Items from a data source

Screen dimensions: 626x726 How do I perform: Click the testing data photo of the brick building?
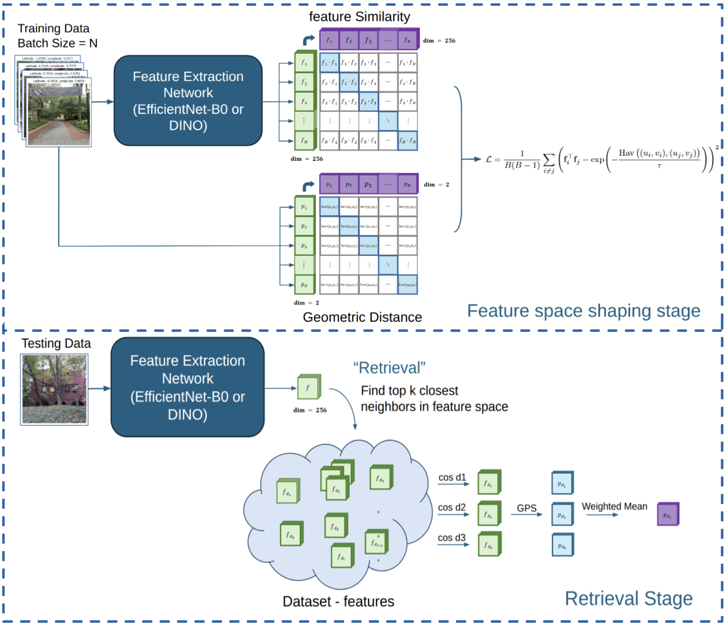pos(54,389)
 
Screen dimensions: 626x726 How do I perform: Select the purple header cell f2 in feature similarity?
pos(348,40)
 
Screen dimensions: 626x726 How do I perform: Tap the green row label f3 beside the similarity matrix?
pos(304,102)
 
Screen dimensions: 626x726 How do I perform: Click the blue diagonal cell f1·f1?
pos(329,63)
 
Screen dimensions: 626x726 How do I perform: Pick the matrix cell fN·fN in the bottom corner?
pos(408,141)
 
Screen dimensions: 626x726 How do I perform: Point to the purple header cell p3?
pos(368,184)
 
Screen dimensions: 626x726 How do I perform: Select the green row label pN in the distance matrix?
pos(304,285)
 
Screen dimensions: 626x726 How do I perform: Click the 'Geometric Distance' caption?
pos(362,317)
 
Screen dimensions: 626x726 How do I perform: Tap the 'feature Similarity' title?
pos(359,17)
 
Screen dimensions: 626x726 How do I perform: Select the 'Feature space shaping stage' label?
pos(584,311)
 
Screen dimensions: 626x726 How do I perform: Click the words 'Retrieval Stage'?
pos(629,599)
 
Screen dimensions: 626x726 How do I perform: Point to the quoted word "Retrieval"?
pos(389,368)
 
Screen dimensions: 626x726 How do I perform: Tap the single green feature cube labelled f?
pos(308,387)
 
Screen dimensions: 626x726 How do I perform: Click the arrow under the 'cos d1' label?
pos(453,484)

# Stated problem
Please copy out the stretch of the listing from its start through the line containing "pos(408,141)", requests included, shifting every coordinate in the answers by adding 108 to each number. Leave the pictures out.

# Problem solution
Screen dimensions: 626x726 How do I perform: Click the testing data photo of the brick building?
pos(162,497)
 
Screen dimensions: 626x726 How do I perform: Select the purple header cell f2 in feature similarity?
pos(456,148)
 
Screen dimensions: 626x726 How do I perform: Tap the green row label f3 beside the similarity matrix?
pos(412,210)
 
Screen dimensions: 626x726 How do I perform: Click the blue diagonal cell f1·f1?
pos(437,171)
 
Screen dimensions: 626x726 How do I perform: Pick the matrix cell fN·fN in the bottom corner?
pos(516,249)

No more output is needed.